Tuesday’s Talking Green event hopes to get people out of “Wonderland” | SteamboatToday.com

Tuesday’s Talking Green event hopes to get people out of “Wonderland”

— Trying to decide what the stock market may or may not do is a favorite American pastime. We spend hours searching for reason and understanding in order to provide a sense of confidence in our predictions or, even worse, to justify our assumptions.

2013 was perhaps the easiest year of investing in my nearly 20-year career as a professional manager. Correctly positioned portfolios gained 15, 20 and even 30 percent without as much as a 5 percent dip despite all forms of worry, doom and gloom coming from the media. However, 2014 already is shaping up to be a little bit different.

I can feel that familiar nervousness and sense of wonder.

“Should I hold on for the S&P 500 to hit 2,150 as some suggest?”

“Or should I take profits now ahead of the next bear market?”

“It can’t keep going up like this, right?”

These are legitimate questions but of course only can be answered with perfect hindsight.

Instead of spending time and energy in “Wonderland,” thinking about the future of the market, I suggest we focus on some easily recognized investment opportunities. There are too many to choose from to list here, but at 5:30 p.m. Tuesday, I will speak about this subject at the YVSC Talking Green event at The Paramount.

For now, let me give you a teaser by highlighting two high-level suggestions.

Stick with the leaders

You may not be aware, holed up here in our little “Wonderland” of Steamboat Springs, that since late 2012, world economies have been shifting into high gear responding to three key drivers of innovation and change. Growth now is accelerating in health care, technology and the Internet, biotechnology, clean energy, efficient transportation and several other select sectors.

2013 ushered in an awakening or revival of sorts for limelight game changing companies such as Netflix (+306 percent), Tesla Motors (364 percent), Solar City (403 percent), Amazon (60 percent), Hain Celestial (+71 percent) and Facebook (+109 percent). These companies have been in the news for their eye-popping returns, but their strength is even more indicative of larger trends now developing in response to the three global themes.

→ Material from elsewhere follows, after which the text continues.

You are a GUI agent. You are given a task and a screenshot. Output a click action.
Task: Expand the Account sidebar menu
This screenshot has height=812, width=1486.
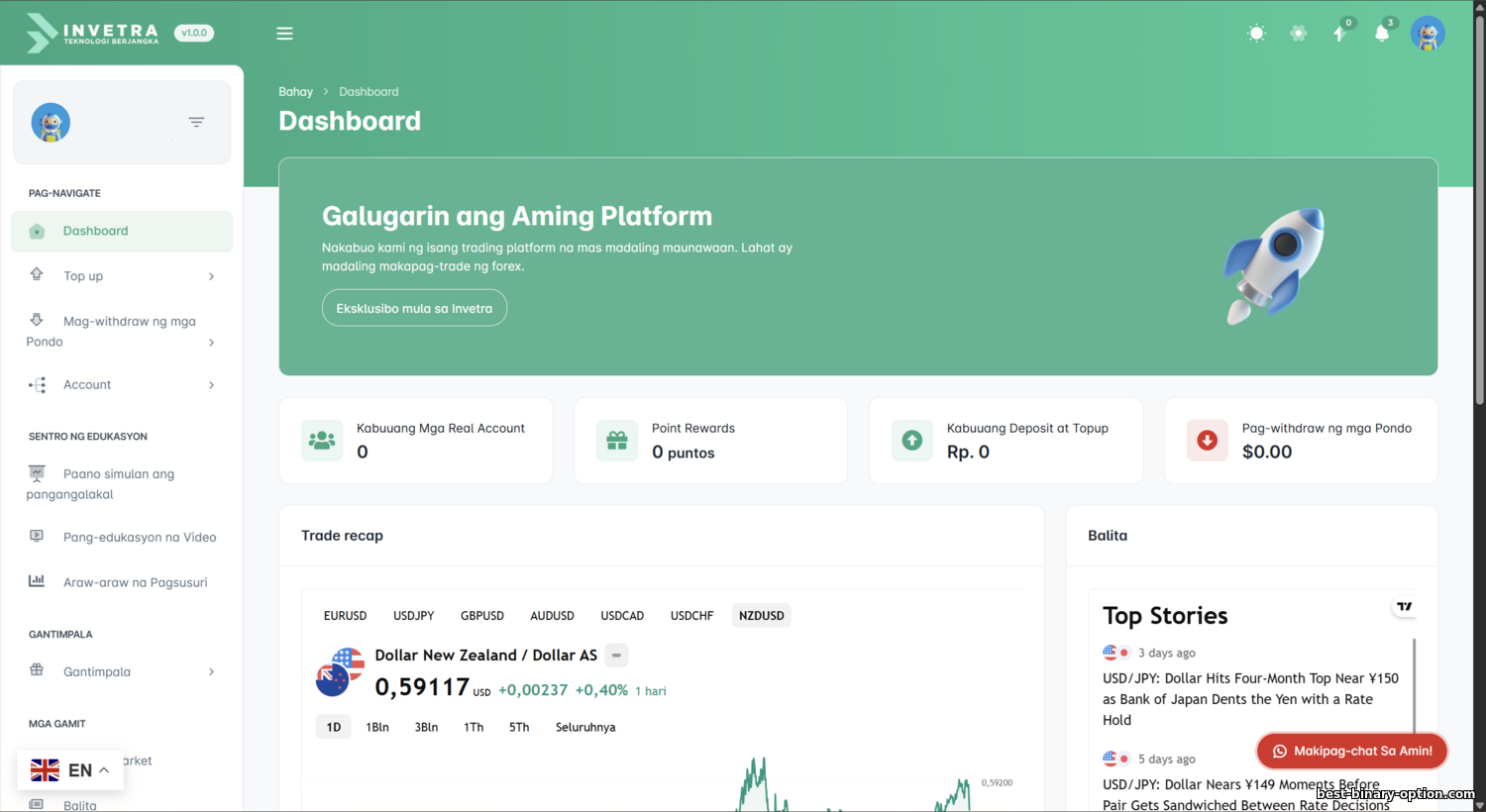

Thus far, 2014 is showing no signs of waning support for our leadership sectors, and investors would be wise to orient their portfolios accordingly.


Pull out your last investment statement(s) and take a good look at the percentage of your portfolio allocated to stocks (or stock funds) versus bonds, cash, commodities or other non–stock holdings. 2013 generated some enormous gains in stocks, specifically U.S. stocks, but little else. In fact, the majority of bonds, commodities and international securities, like emerging markets, lost money in 2013.

As a result, your stock position may have become an oversized portion of your total portfolio, meaning it’s time to rebalance it. For most, that’s going to mean selling some stock positions and buying some of those non-stock investments that lost money in 2013. This will look different for every investor as each investor has different objectives and risk tolerance. But adding a small portion of bonds to your investment portfolio now is a logical choice.

Commodities also are showing signs of life after nearly three years of declining values. These might be funds or securities in energy, basic materials, metals or agriculture. International funds are probably my least favorite option for rebalancing purchases, but they are attractively priced relative to U.S. stocks, especially emerging markets and Asian funds. Diversifying across asset types cuts your risk of loss if and when we see the next real decline in the stock market.

We can stay in “Wonderland” and hope the stock market does what we hope it will do, or we can be creative, taking this opportunity to orient toward game-changing companies while potentially (re)diversifing into other asset classes.

Sam Jones is president and chief investment officer for All Season Financial Advisors Inc.